The Detroit native holds degrees from Harvard College, The Juilliard School, and Carnegie Mellon University. Mr. Grossman performs with numerous groups in the New York metropolitan area, including the Sebastian Chamber Players, PHOENIXtail, Concitato, Fire and Folly, Callisto Ascending, and the Trinity Baroque Orchestra, and he tours parts of the rural United States with artists of the Piatigorsky Foundation.
He can be heard on the Naxos, Albany, Métier, and MSR Classics record labels. He is a resident of New York City.
Daniel S. Lee enjoys a varied career as a soloist, chamber musician, concertmaster, and teacher. His repertoire ranges from the twelfth to the twenty-first centuries. He recently performed concerti with the American Baroque Orchestra and Quodlibet Ensemble, and served as a guest concertmaster for the Trinity Baroque Orchestra, Musica Raritana at Rutgers, and Yale Schola Cantorum.
He cofounded and directs the Sebastian Chamber Players, whose performance at the finals of 2011 York Early Music International Competition was praised for its "smooth sophistication" (Yorkshire Post) and "well-thought-out articulation and phrasing" (Early Music Review). As a violino piccolo specialist, he has performed Bach's first Brandenburg Concerto with faculty members of the Yale School of Music, and he has given the modern-day premiere of Johann Pfeiffer's concerto.
Mr. Lee is a member of the violin/viola faculty at Connecticut College, and he holds a Bachelor of Music degree from Juilliard where he was a student of Stephen Clapp.
Ezra Seltzer recently completed his graduate studies with Phoebe Carrai in the Juilliard Historical Performance Program. He has an avid interest in both contemporary and early music, and he has performed numerous times at Yale University's New Music New Haven series, and as a member of the Yale Collegium Musicum.
As a chamber musician, he has performed at Lincoln Center's Mostly Mozart Festival and the Banff, Norfolk, and Aspen music festivals. As a member of the Grammy Award–nominated Yale Cellos, he has toured throughout the world, appearing at the Manchester Cello Festival in England, the Beauvais Cello Festival in France, and numerous concerts in South Korea.

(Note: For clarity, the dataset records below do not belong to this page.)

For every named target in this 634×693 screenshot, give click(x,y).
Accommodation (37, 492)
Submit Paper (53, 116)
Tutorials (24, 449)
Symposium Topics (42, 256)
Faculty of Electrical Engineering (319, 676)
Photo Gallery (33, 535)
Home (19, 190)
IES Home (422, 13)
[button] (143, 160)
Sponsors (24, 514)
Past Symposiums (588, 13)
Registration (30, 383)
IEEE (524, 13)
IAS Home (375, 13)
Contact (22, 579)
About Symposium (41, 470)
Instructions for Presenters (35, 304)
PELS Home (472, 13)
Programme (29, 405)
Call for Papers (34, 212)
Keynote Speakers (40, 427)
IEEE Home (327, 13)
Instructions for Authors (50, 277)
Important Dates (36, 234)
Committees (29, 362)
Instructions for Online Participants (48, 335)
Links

Mr. Seltzer recently toured China with the Yale Schola Cantorum led by Simon Carrington, performing Bach's Mass in B Minor. He also has performed this season in ensembles led by Masaaki Suzuki and Jane Glover. Outside early music, he has appeared on several albums and toured with the Brooklyn-based band, Dirty Projectors.
Mr. Seltzer attended Yale University, where he received his Bachelor degree in History and Master of Music degree in cello performance, studying with Aldo Parisot and Ole Akahoshi. At Yale he was also a postgraduate fellow in early music as a student of Robert Mealy and a member of the Yale Baroque Ensemble.
Priscilla Smith has performed with the Waverly Consort, Early Music New York, Portland Baroque Orchestra, Musica Angelica, Trinity (Wall St.) Baroque Orchestra, the Handel & Haydn Society, Ex Umbris, Concert Royal, the Clarion Society, Juilliard Baroque, and Orchester Wiener Akademie.
She has toured the United States, Europe, and South America and, as a member of Piffaro, has collaborated with such groups as the Concord Ensemble, Capilla Flamenca, Psallentes, the Crossing, the Newberry Consort, Parthenia, and ARTEK. Her performances have been called "spirited" by the New York Times and "particularly fine" by the Washington Post.
Ms. Smith is a graduate of Temple University, where she was a modern oboe student of Louis Rosenblatt, and of The Juilliard School, where she was a baroque oboe student of Gonzalo Ruiz. She is a member of the faculty of Temple University, where she directs the Early Music Ensemble.